▸ Objective
State how many lines in the rows below contain the string "perform", treating uppercase and lowercase as different. Give only the number.
⁂
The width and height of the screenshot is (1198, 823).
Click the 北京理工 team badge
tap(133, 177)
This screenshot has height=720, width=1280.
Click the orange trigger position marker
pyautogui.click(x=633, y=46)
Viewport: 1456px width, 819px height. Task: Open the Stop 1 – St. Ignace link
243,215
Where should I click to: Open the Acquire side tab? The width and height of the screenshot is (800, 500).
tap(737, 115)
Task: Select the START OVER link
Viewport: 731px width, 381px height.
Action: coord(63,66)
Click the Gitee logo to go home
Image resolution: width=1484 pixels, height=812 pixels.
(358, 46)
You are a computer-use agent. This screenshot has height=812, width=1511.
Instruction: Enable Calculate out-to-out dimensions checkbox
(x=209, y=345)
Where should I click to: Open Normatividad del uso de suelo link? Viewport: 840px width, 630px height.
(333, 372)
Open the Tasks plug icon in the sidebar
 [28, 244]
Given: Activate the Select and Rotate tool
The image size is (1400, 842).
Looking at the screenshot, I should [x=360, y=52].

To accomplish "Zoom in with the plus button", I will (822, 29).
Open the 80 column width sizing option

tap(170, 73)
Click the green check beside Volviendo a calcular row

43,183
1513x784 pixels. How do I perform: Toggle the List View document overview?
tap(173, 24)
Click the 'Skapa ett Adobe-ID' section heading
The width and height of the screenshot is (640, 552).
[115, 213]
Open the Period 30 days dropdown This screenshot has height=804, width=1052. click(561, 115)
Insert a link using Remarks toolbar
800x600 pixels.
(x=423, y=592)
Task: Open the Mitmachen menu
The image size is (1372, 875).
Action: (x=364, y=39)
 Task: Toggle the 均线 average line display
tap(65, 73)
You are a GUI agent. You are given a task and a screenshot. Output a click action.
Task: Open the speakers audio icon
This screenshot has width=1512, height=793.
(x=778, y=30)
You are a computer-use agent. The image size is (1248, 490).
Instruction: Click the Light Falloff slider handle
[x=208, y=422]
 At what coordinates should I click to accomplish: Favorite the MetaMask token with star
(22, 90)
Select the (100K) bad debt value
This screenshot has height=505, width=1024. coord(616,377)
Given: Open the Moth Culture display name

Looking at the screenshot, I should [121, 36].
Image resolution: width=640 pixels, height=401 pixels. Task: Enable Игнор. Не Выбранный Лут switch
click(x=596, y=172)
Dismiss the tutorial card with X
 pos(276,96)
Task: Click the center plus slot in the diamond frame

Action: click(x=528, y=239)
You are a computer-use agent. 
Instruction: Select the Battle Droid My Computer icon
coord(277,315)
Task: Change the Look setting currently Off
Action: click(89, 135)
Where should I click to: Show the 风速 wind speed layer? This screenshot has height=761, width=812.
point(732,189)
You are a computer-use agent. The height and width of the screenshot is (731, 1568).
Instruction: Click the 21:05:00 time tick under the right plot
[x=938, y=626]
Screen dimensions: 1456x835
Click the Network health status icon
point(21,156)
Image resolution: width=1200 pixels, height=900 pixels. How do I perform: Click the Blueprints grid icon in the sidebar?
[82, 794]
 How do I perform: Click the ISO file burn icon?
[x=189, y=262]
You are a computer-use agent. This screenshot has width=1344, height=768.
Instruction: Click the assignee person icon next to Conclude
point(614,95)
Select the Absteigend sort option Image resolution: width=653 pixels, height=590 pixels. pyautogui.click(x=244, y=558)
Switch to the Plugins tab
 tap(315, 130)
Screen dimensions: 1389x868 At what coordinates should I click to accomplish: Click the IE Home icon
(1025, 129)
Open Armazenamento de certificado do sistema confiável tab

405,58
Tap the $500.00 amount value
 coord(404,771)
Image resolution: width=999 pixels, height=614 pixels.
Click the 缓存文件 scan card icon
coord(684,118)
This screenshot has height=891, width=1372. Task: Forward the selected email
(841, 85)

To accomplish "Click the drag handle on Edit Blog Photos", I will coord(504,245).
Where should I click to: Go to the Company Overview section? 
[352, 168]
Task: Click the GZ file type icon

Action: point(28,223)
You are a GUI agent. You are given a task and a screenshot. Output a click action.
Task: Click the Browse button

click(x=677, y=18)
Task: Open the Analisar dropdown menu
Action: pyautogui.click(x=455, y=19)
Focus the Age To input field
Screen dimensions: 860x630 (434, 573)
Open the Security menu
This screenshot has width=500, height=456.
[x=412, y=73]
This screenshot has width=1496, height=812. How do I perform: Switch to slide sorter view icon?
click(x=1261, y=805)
⁂
▸ Response below
4